The goal is for the robot to find a way from his starting point to the goal while avoiding obstacle.

Latombe introduced the notion of potential fields. The Goal attracts the robot, while obstacles repulse it.

 

X is the distance to the object.

The force of attraction to the goal is Fa = x^2 (the farer away, the stronger the attraction)

The force of repulsion from the obstacles is Fr=1/x^2 (the nearer, the stronger)

The force F that guides the robot is F=Fa+Fr.

 

The attraction to the goal creates a kind of energy “valley” towards the goal, whereas the repulsion from the obstacles creates “mountains” of energy near the obstacles.

 

This creates an energy landscape, in which the robot can navigate (travel “downhill”). The problem is, that the robot still can get stuck in local minima.

 

To use this technique, you have to know where your goal is and where the obstacles are, that means you have to have a map before you start. But even when everything is known, it is still not trivial to find a way to the goal, so this method is still valuable.

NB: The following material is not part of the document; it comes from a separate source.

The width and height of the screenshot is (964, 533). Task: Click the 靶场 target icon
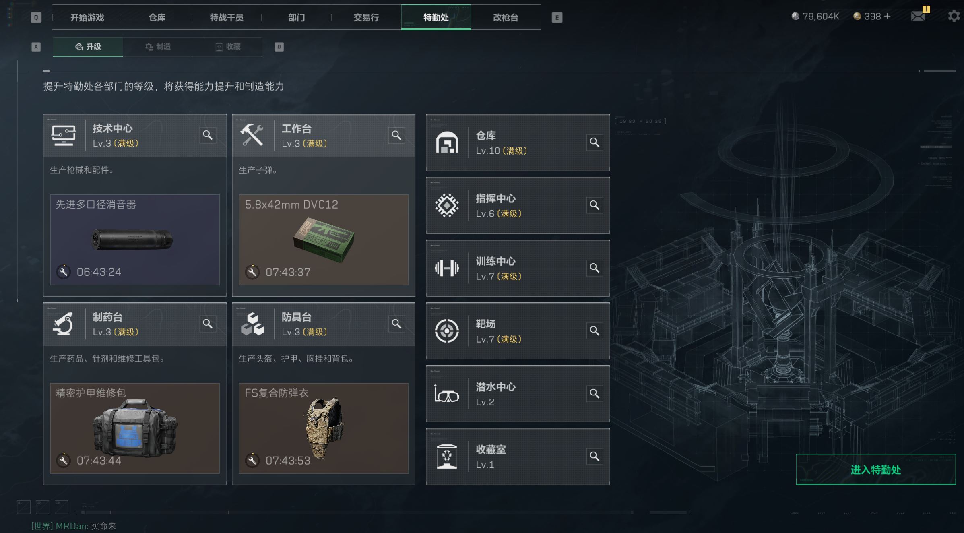pyautogui.click(x=447, y=331)
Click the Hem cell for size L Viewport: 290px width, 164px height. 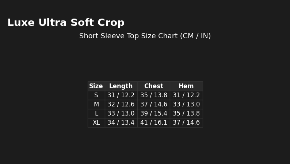(x=186, y=114)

This method is more suitable for artificial environments, where all the information is known, than for natural environments.

 

The force-map is a explicit, internal datastructure we can reuse and represents the memory.

 

Question: Why don’t we build this model of the world on the fly?

Because then we have to deal with learning, which is a very hard task. Furthermore, we also would have to sense all the world on the fly to create our model.

 

 

Computer Vision

 

 

Computer Vision

Input: Visual Input (Pixels) in 2D

Output: 3D-Object

 

(This definition has no nition of motion, activity or meaning)

Language understanding

Input: sentence, text

Output: “meaning”

Medical Diagnosis

Input: Symptoms, test results

Output: illness

 

The general pattern for all this tasks is abduction.

This is one of the central dilemmas of artificial intelligence

All computation is deductive (so every program is deductive), but almost every kind of intelligence is abductive.

 

Deduction:

 

If P then Q

    P

----------------

               Q

The premisis (axioms) are true. By application of rules of inference (in this case: modus ponens), it is possible to deduce the truth of new sentences.

 

Example:

P: it is a dog

Q: it barks

 

If P then Q            [If it is a dog, then it barks]

    P                         [It is a dog]

-----------------

               Q             [It barks]

Logic does not guarantee the results to be meaningful. If the assumptions are incorrect or meaningless, the result also will be.

Deduction is truth-preserving.

 

Abduction:

Abduction was introduced by the philosopher Peirce in 1890.

 

If P then Q

               Q

------------------

     P??????

 

Is P true? Not necessarily. Example: If something barks, it doesn’t have to be a dog. There are other things that can also bark.

 

This is a common problem in artificial intelligence. You are given the effect, and you have to infer the cause.

For example, if Mario says “Hello”, this is the effect. Why does he say hello? What is his intention he tried to convey with this sound (i.e. the meaning of hello)?

 

Normal computation goes from cause to effect. Intelligence goes from effect to cause.

 

So how can you abduct?

One method is abduction through deduction.

 

Example:

It is barking, what is it?

I know 3 things that can bark.

1.)      a man

2.)      a cat talking in a foreign language

3.)      a dog

 

So I test every one of this possibilities.

Is it a man? No, Is it a cat? No. Is it a dog? Yes.

 

The problem is: This is exhaustive search, which is not feasible.

So how comes intelligence into play? We will see that next time.

 

[Short repetition: Induction=Generalizing from examples. The sun rises in the east on mo,tue,wed,thu à it rises in the east every day. Induction can be wrong.]